What do Tiramisù, Affogato, and Granita al Caffé have in common? Yes, they’re all Italian desserts. But what truly connects them is a strong base flavour — coffee. If you are craving something similar but don’t have the time to whip up an elaborate dessert, this Coffee & Pecan Cookie recipe by Chef Manali Khandelwal is perfect for you. Chef Manali is a Mumbai-based pastry chef and heads the city’s first-ever chocolate factory.

Pecans make these cookies extra crunchy, and the sea salt adds a savoury note that complements the coffee and nut flavours. And did we mention that it’s also loaded with chocolate chips? Delish!

Makes: 35 Cookies

Per cookie serving: 40g

Shelf Life: 5–7 Days

Tasting Notes: Pecan, arabica, cacao, malt, sea salt

Ingredients:

 195g brown butter

245g brown sugar

100g caster sugar

2 eggs

45ml oil

half a vanilla bean

405g all-purpose flour

8g corn starch

5g baking soda

a pinch of sea salt

20g ground coffee

200g chocolate chips

100g chopped pecans

Preparation:

1. Preheat the oven at 200°C. In a large mixing bowl, cream the brown butter and two sugars. Now blend in the eggs, oil and vanilla until smooth.

2. Sift the all-purpose flour, corn starch, baking soda and sea salt into the bowl with the wet mixture and fold it until well combined and a dough is formed.
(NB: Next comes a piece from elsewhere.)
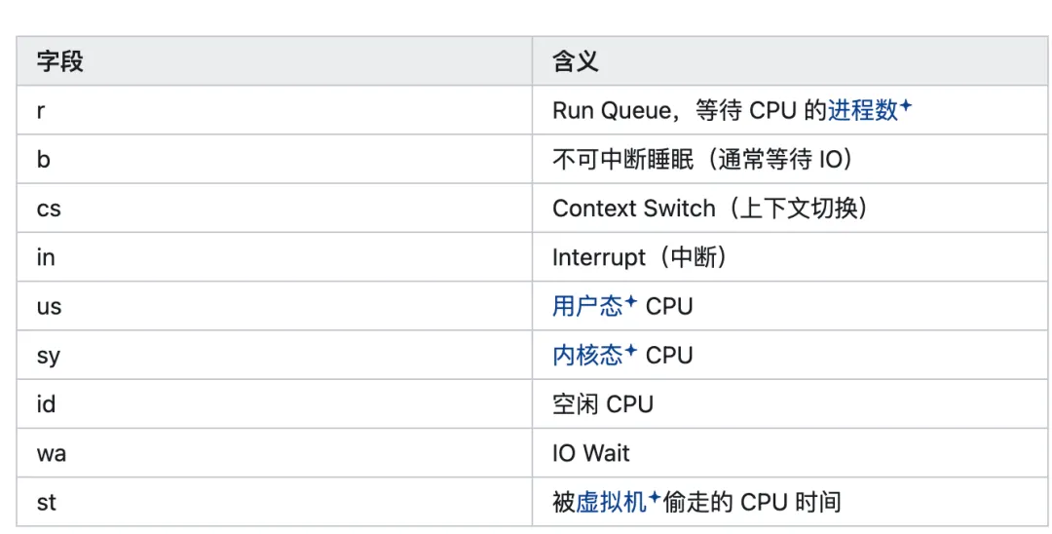Select the wa field cell

[x=275, y=453]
3. Fold in the ground coffee, chocolate chips and pecans and mix briefly to combine.

4. Portion the dough into medium sized balls and flatten them lightly. Refrigerate until the dough has firmed up.

5. On a baking tray lined with a silicon mat, place the flattened dough balls. Make sure the tray is not overcrowded.

6. Bake in the preheated oven at 200°C for about 10–15 minutes.

7. Remove the cookies from the oven. While they are still hot, garnish with some chocolate chips and chopped pecans. For an even finish, press the cookies down with something flat to round out the edges.

8. Allow the cookies to cool completely before serving.

Manali Khandelwal is the director of chocolate at Subko Cacao, Mumbai. She has previously worked as a chef at La Folie and a chef instructor at the Foodhall Cookery Studio, also based in Mumbai.

Prateek Bakhtiani is an alumnus of Le Cordon Bleu, Paris, where he learnt the art of pastry making. He has served as a chef at several Michelin-starred restaurants in France, Belgium, and the United States.